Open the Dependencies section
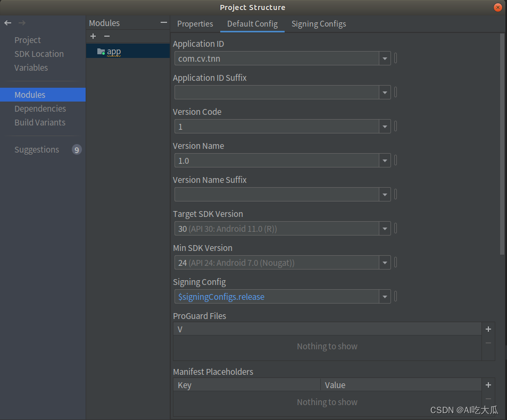The height and width of the screenshot is (420, 507). 40,108
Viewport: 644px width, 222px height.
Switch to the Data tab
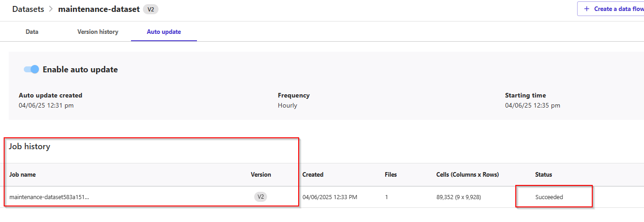[32, 32]
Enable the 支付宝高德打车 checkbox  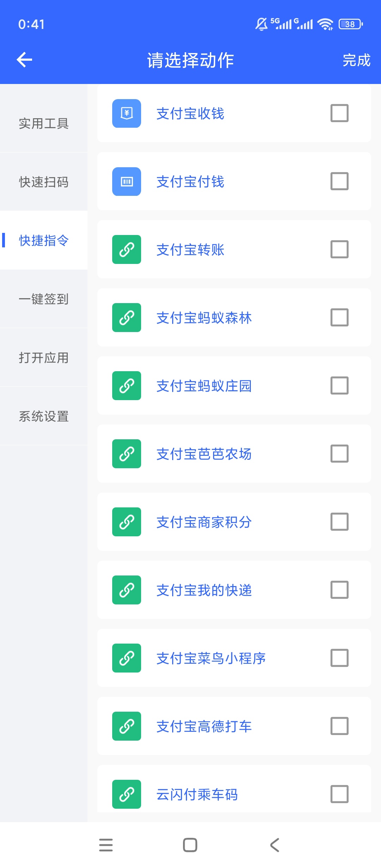click(x=339, y=726)
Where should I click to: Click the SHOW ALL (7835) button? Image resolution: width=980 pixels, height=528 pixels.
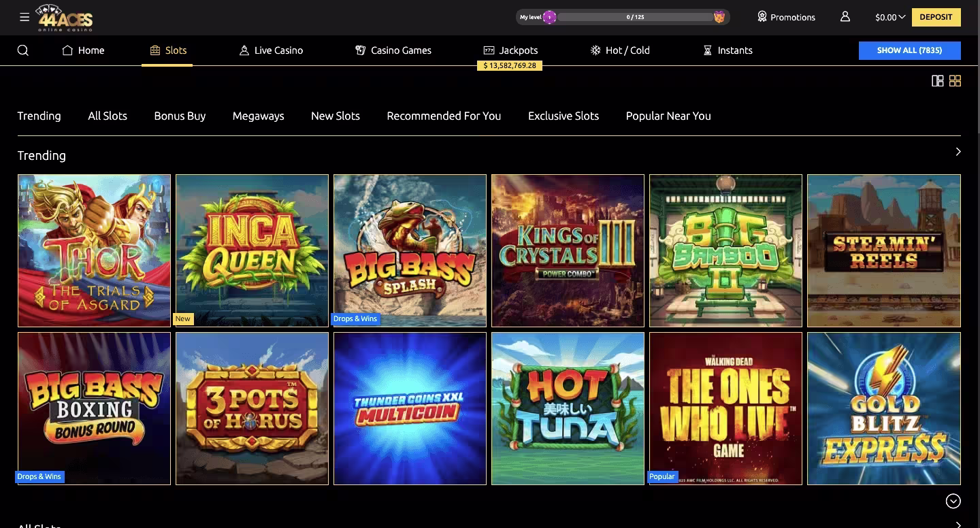click(910, 50)
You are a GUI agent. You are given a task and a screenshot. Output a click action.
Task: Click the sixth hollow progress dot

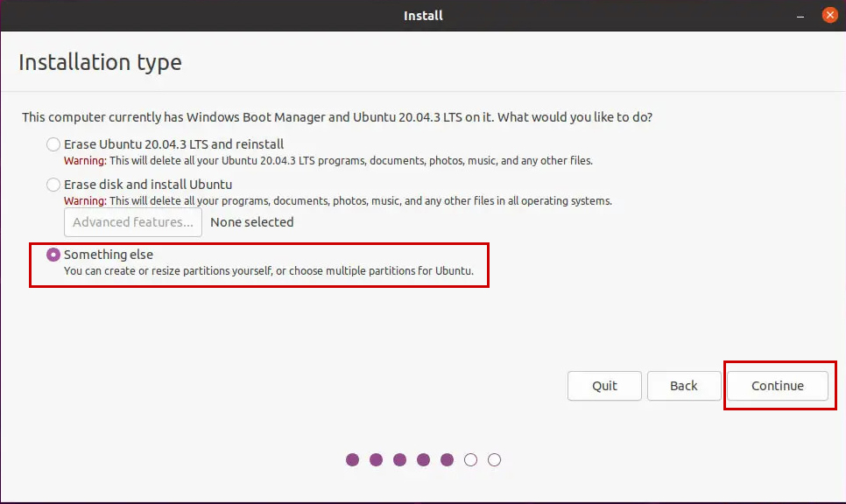tap(470, 459)
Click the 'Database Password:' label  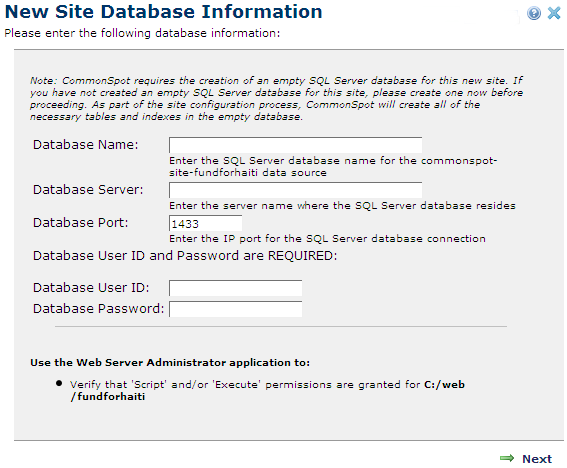click(98, 309)
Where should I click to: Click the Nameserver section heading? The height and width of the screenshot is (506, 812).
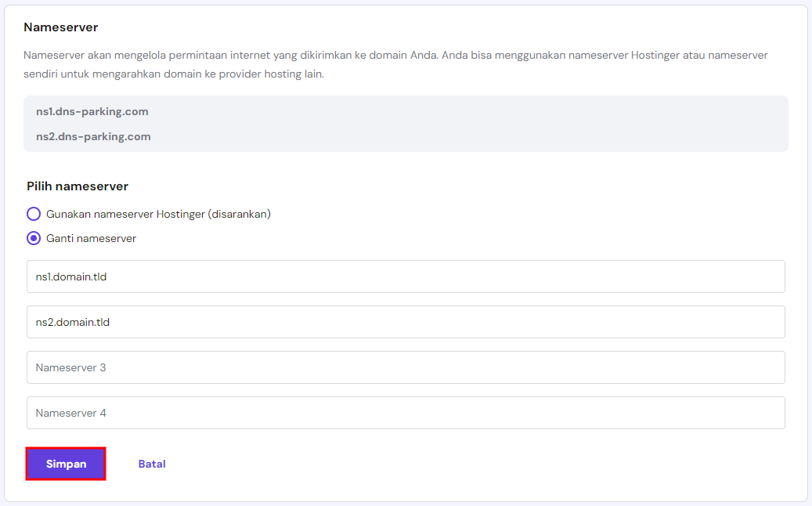[x=60, y=27]
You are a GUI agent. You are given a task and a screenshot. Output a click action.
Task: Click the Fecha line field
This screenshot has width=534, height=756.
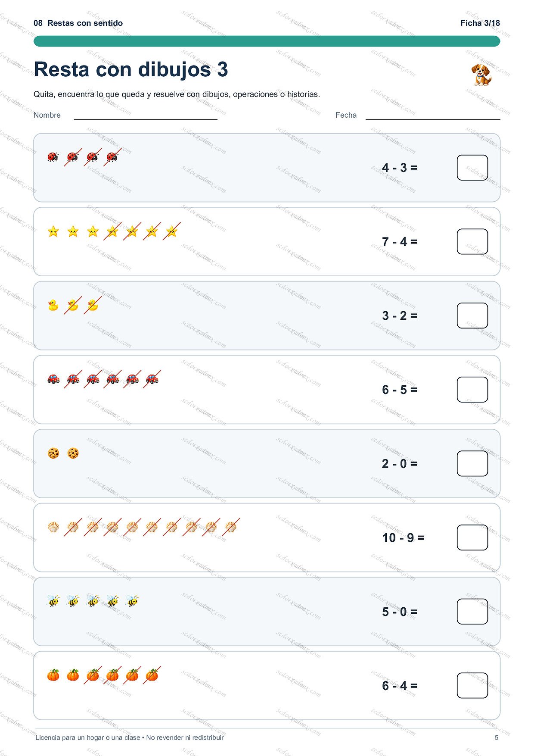tap(433, 115)
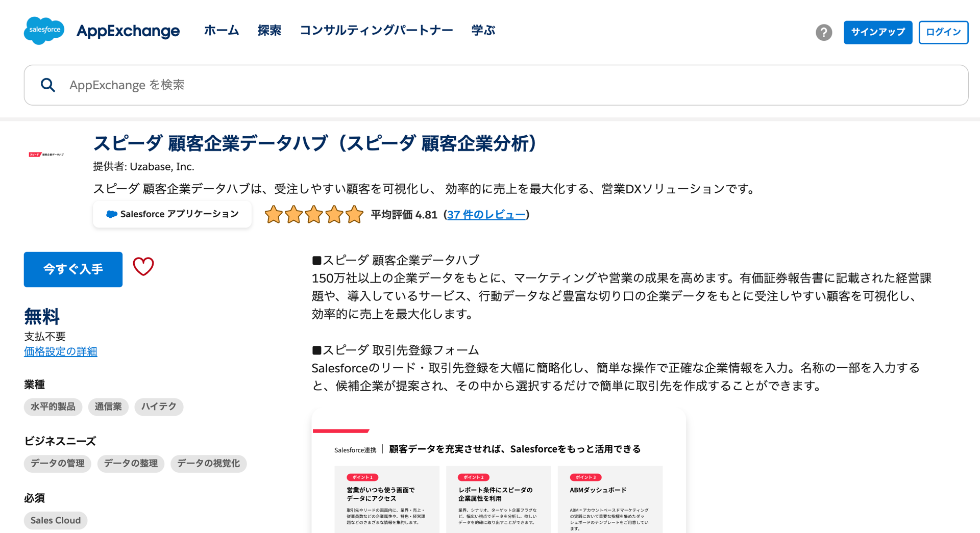Click the 今すぐ入手 button
980x533 pixels.
point(73,269)

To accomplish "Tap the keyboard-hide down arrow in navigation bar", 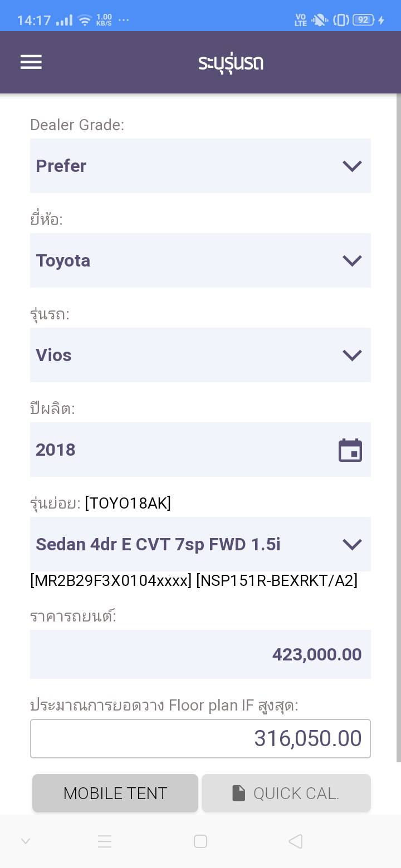I will (x=26, y=841).
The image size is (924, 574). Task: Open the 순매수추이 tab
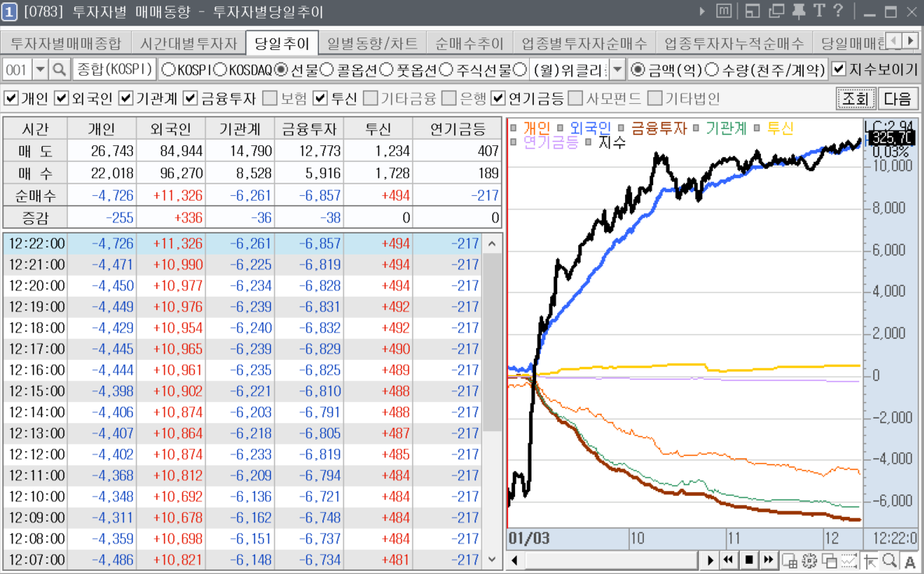point(470,43)
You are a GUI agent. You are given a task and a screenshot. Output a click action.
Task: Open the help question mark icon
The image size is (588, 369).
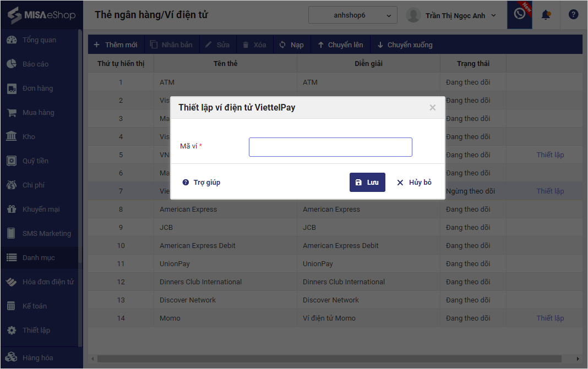573,15
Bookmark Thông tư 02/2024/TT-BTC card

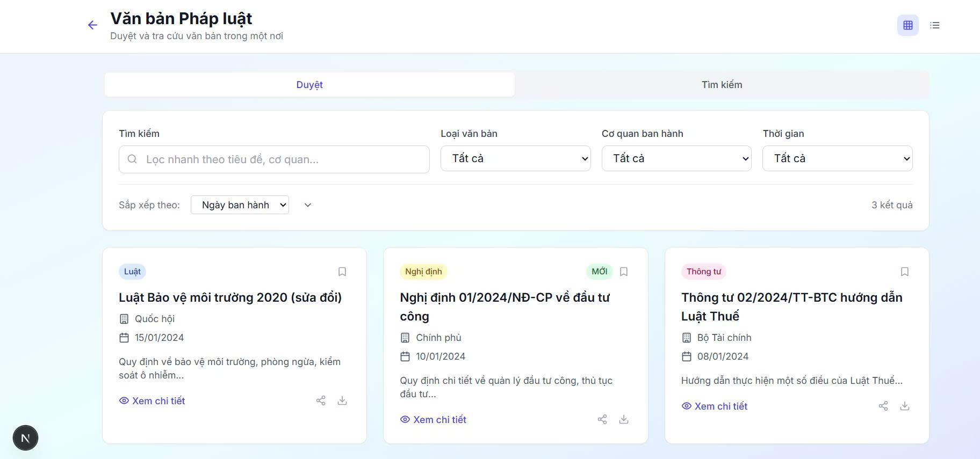(904, 272)
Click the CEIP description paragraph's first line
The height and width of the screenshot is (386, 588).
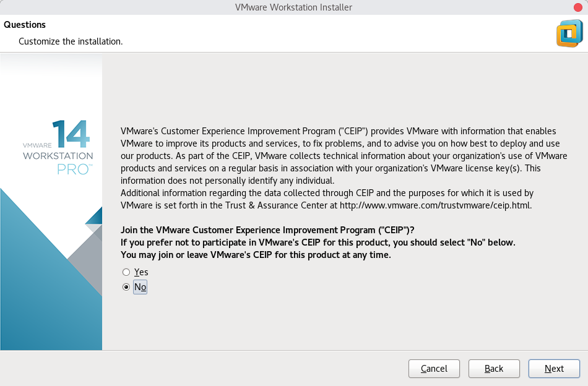click(338, 131)
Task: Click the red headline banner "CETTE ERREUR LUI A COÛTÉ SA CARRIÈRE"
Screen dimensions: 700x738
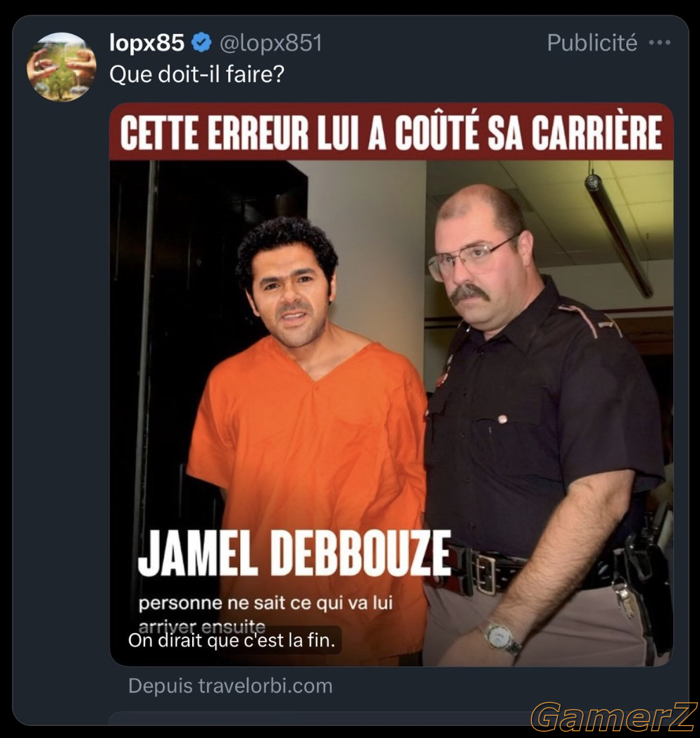Action: [x=391, y=132]
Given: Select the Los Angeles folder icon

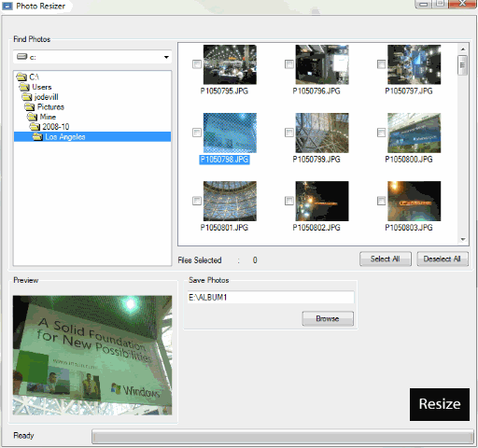Looking at the screenshot, I should [37, 136].
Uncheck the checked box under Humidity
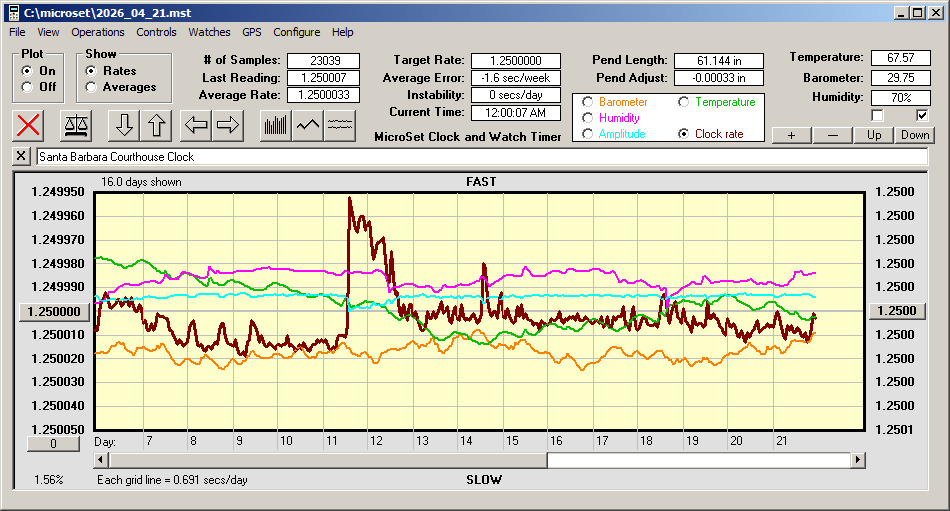 tap(923, 115)
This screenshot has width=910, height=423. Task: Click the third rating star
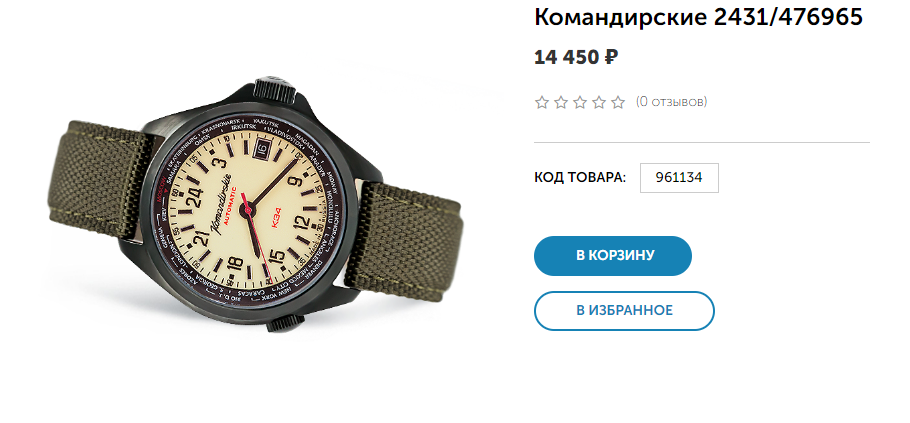coord(580,103)
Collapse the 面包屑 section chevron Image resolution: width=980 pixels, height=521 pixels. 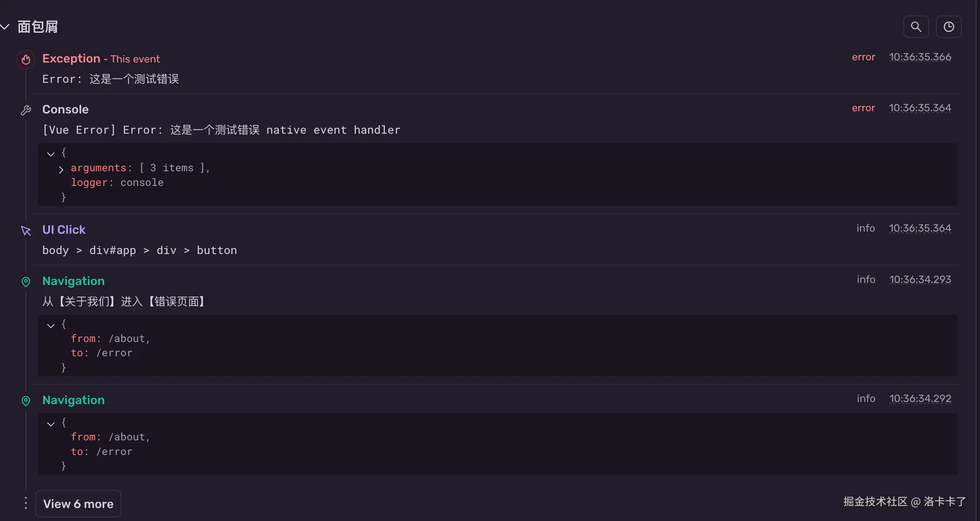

--*--

Copy exactly the lines from the line that has "Uncheck the checked box under Humidity" through the last line of the entries above, inclusive, and no others. Pictures do not go in the copy.

-- ANSWER TO THE EXERCISE --
Uncheck the checked box under Humidity
 tap(923, 115)
This screenshot has width=910, height=423. Task: Click the third rating star
coord(580,103)
Collapse the 面包屑 section chevron Image resolution: width=980 pixels, height=521 pixels. 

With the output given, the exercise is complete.